Ussen-Bota

Contact Information

ussenb@g.harvard.edu

Websites

Role

Botagoz Ussen

Graduate Student - Graduated May 2024

Research Fields:
Comparative literature, comparative history
Transnational feminist studies, gender studies
East Asian Studies (Japan), Inner Asian & Altaic Studies (Kazakhstan)
Slavic and Eurasian studies with a special focus on soviet cultural history
Culture & Politics, cultural studies, hybridity
Critical race theory
Decolonial thinking, postcolonial studies

Dissertation project

Red Feminisms: Transcultural Perspectives & Hybrid Identities

This project compares postcolonial and postsocialist intersections of gender and empire with the aim of reassessing and reorienting the conceptual framework of transnational feminist studies. The discipline, in its current trajectory, is unable to foster a truly transnational and cross-regional feminist solidarity, because it ignores multiple positionalities and intersectional experiences of women from (post)socialist/(post)communist spaces. I use a comparative method to underscore ‘hybridity’ in both the political and the personal dimensions of the red feminist movement. I argue that ‘hybridity’, in the context of world communism, pertains not just to the fusion of ideas and agendas of different ‘local’ actors, but also to the difference in subject positions that determines/subverts the power dynamics between these actors.
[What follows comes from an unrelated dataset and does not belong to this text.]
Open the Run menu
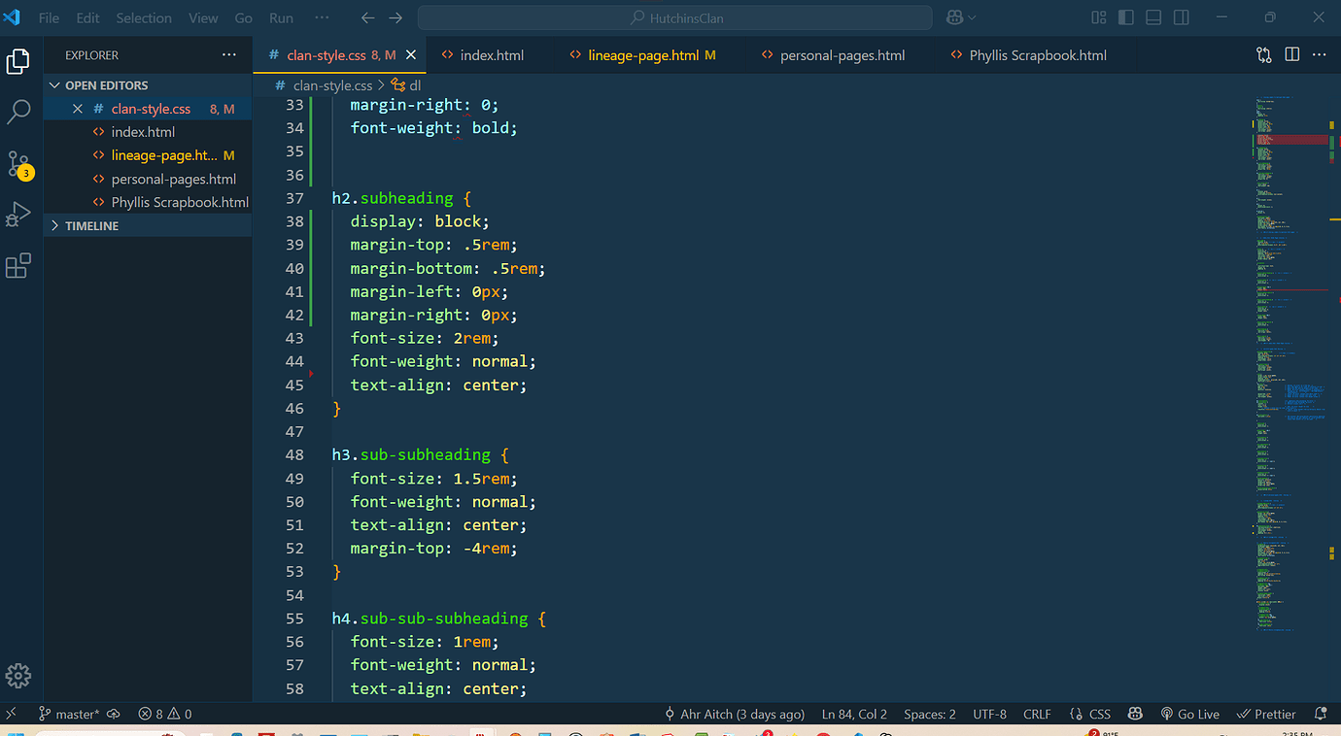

Namely, I examine how the historical positioning of colonial empires, such as (Soviet) Russia and Japan, determined the various strategies of inclusion and affirmation in both the politics and culture of red feminisms; how local specificities in language and context shaped the various ‘enunciations’ of gender within the movement; and how the task of ‘liberation’, in the Marxist-Leninist context of the revolutionary vanguard/women and the oppressed masses/women, complicated the relations of power, agency, and representation. In addition to scrutinizing the social and political implications of the world communist movement from a gendered perspective, this project draws attention to the cultural impact of this movement through an analysis of literature, cinema, literary histories, scientific texts, and periodical publications that formed the basis of transnational exchange and cross-border connections.